Start of INFORMATION SUPPLIED
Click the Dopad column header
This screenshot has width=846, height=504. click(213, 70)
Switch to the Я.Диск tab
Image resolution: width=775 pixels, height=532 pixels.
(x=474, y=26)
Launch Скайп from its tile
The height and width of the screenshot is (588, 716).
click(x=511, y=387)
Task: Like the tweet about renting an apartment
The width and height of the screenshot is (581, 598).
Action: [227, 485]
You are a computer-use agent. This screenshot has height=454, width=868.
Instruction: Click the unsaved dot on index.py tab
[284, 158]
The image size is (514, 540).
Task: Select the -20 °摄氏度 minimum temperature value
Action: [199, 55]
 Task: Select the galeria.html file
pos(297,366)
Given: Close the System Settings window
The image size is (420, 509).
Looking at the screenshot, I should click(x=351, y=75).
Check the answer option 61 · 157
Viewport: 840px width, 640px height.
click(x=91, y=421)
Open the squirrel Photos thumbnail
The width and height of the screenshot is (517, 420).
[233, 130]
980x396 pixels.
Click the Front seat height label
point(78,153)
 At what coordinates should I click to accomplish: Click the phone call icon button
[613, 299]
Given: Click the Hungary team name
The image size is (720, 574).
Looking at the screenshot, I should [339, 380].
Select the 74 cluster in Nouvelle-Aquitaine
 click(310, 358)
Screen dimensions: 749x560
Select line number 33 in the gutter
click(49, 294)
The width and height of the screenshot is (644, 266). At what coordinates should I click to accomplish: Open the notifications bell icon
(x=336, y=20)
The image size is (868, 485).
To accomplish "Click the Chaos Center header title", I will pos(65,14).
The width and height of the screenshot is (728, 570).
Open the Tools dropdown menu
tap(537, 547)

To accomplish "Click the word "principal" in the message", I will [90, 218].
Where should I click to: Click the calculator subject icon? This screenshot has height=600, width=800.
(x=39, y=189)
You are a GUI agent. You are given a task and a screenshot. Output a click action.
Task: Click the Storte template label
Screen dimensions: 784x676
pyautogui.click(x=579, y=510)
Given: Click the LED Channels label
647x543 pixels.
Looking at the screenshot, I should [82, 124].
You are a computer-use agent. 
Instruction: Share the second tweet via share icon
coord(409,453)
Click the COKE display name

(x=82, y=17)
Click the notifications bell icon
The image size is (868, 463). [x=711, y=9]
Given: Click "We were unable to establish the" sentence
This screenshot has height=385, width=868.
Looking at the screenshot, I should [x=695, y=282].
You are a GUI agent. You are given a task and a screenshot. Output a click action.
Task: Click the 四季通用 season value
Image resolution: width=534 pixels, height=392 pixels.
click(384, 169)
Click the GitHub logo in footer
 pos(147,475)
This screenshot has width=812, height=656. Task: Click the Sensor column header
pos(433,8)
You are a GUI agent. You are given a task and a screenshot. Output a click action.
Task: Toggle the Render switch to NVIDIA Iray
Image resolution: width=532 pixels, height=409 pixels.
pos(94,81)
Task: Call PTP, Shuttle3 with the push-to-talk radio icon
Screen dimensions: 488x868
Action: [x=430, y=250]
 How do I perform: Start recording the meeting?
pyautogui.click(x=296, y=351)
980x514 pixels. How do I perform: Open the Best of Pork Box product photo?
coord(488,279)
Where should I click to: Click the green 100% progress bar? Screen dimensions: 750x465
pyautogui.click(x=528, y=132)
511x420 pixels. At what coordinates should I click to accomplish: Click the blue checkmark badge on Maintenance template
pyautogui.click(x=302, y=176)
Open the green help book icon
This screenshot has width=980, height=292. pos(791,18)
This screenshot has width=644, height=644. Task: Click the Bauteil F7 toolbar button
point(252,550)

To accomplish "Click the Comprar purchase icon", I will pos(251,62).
End of INFORMATION SUPPLIED
All that should appear in the response is the run of lines from the first line of the entries through the line containing "You are a computer-use agent. This", copied exactly.

Click the Dopad column header
This screenshot has width=846, height=504. click(213, 70)
Switch to the Я.Диск tab
Image resolution: width=775 pixels, height=532 pixels.
(x=474, y=26)
Launch Скайп from its tile
The height and width of the screenshot is (588, 716).
click(x=511, y=387)
Task: Like the tweet about renting an apartment
The width and height of the screenshot is (581, 598).
Action: [227, 485]
You are a computer-use agent. This screenshot has height=454, width=868.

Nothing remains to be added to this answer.